Entry no:26
State Of Mind As of as of MAY 30/04
Currently Reading...“Chasing The Dragon” By Pullinger

“IMMIGRATION control boarded the ship and I stood long in the queue longing to disembark and get on with my adventure.  All the places we passed earlier on the voyage seemed so flat by comparison.  Here was perspective. Here were mountains shimmering and fading into the midst…
I found myself with peace and as I recognised that this was the place God had chosen I said thank you.”

                                                     ***
       
The words from Jackie Pullinger author of Chasing The Dragon.
              
Can it be done? The signs we read about holiness can they really work? Is it possible to heal the sick by the laying of hands, cure them, speak with the language of the indwelling spirit, put off druglords from violence simply by eye-contact and finding the Kingdom of God the Bible speaks about by listening to a hearty dream from childhood? Is it possible? In this day and age of T.V. imagery and individuality it would be wise to caution against believing that there are proofs or works of the Holy Spirit, but when I read Jackie Pullingers Chasing The Dragon 21st anniversary edition even the logical side of me begs to differ in favour for the works of the divine.  Pullingers Chasing The Dragon as of 2001 was 21 years old, is a  personal testimony about her experience from a young but aspiring English missionary during the late sixties ministering to the wretched residents in the drug-infested Walled City of Kowloon Hong Kong.  In the forward she is described as haven given this testimony somewhat reluctantly in the tradition of humble saints. Having said that because she is persuaded that writing this her book may lift and win over hearts and minds for her cause she gives it a go and charges the reader to dare believe her anti-social, spectacular yet highly believable encounters.  Whatever Jackie went through, however unusual it may seem to many even this day she explains the events she witnessed as if we were there with her, and she is really just like us. There aren't many pretensions here, and she did cut down on using flowery language to intensify the passion of the scene, but what she did bring to the foreground through her experience was change, the grace that change with mercy brings.
And the situations the author finds herself against speak of this grace out loud. When I came to certain instances I did want to put myself there just to imagine what I would do. 

The time-frame of this books narrative does jump about the place. From the beginning Chapter dating from the late sixties the Author is following her friends blood-trail in a dark alley to a few years forward more chapters down, and then a years back again some chapters after. Jackie acknowledges the unorthodoxy of her narration from the outset, but I think this gives the book a feel of spontaneity with characters often fading away leaving their charming impressions early in the book but when pages pass they are only mentioned as reformed or loosely connected with the person who she presently describes having previously done this or that.

_Data lines_.
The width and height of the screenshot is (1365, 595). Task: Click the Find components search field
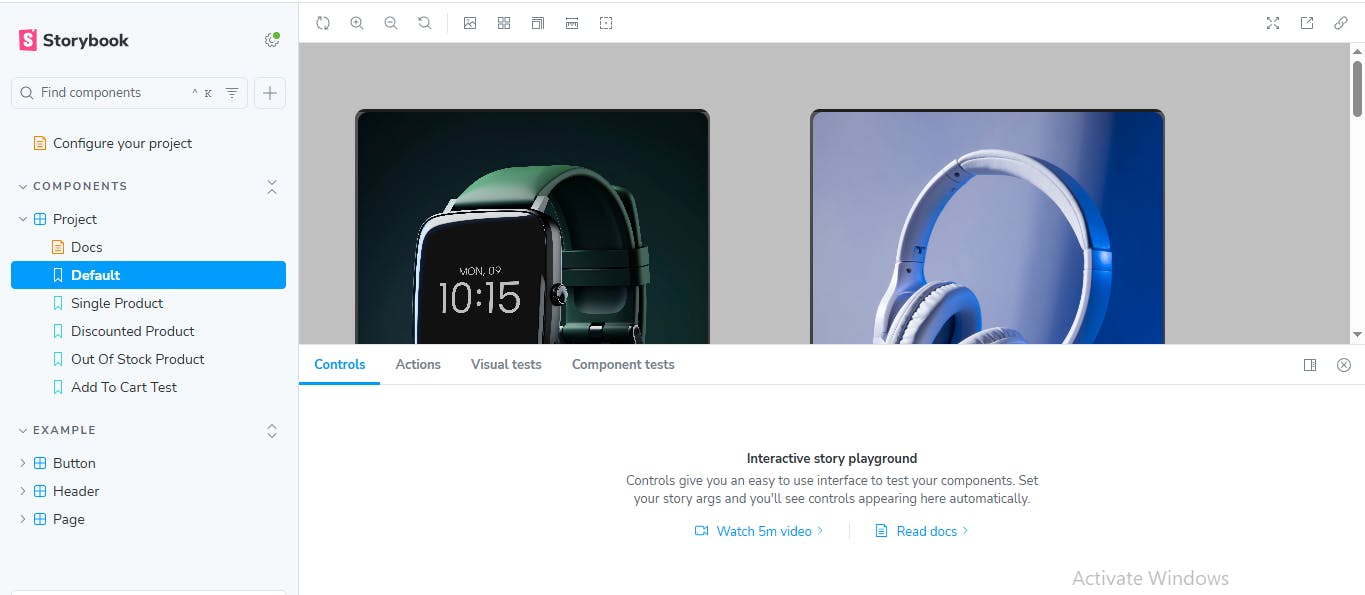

_Exercises to complete_.
1. Swap "spontaneity" for "freshness" in the stretch of the Chasing The Dragon review between "And the situations" and "this or that.", inclusive, and write that stretch out.
2. Write the next part of the Chasing The Dragon review, picking up after its final sentence.

_Outputs in order_.
1.
And the situations the author finds herself against speak of this grace out loud. When I came to certain instances I did want to put myself there just to imagine what I would do. 

The time-frame of this books narrative does jump about the place. From the beginning Chapter dating from the late sixties the Author is following her friends blood-trail in a dark alley to a few years forward more chapters down, and then a years back again some chapters after. Jackie acknowledges the unorthodoxy of her narration from the outset, but I think this gives the book a feel of freshness with characters often fading away leaving their charming impressions early in the book but when pages pass they are only mentioned as reformed or loosely connected with the person who she presently describes having previously done this or that.

2.
Its like; "O' really who would have thought?"  Kind of brings more about the characters she talks about initially through loose reference.  By the way two extra chapters are added in this special edition, but in no way are the details she gives repetitive or over explained. The drug addicts the author ministers by opening a youth centre and teaching English and Music at first are mainly teenage boys. The girls are their money through sex to pay for the habit.  And these are the ones she must in her own words live with, love and become as equals as friends. Here is how Jackie briefly describes what she sees as her mission:
“My mission was to help the Walled City (Hong-Kong, Kowloon) people understand who Christ was. If they could not understand the words about Jesus, then we Christians should show them what He was like by the way He lived. I remember He said: “If someone forces you to go a mile, go with him two miles.” There seemed to be a lot of Christians who did not mind walking one, not many could be bothered to walk two, and no one who wanted to walk three.  Those in need that I met seemed to need three.”
(p45)

Most of the boys that are drug-addicts are in gangs for status and safety, while the instituted religion of the Triads serves the gang that they have a personal duty and even national cause to their country and to themselves.  Some ganglords quite nobly associate themselves only with opium, disapproving any class-A or
harder drugs, while other disillusioned souls, need to get higher and higher in both drug quantity and type.  Yet somehow these same children are the ones who give this book its colour. Their usual scepticism to foreigners, Christian ones at that. Their simple reflections of what society should be, and how to run their lives.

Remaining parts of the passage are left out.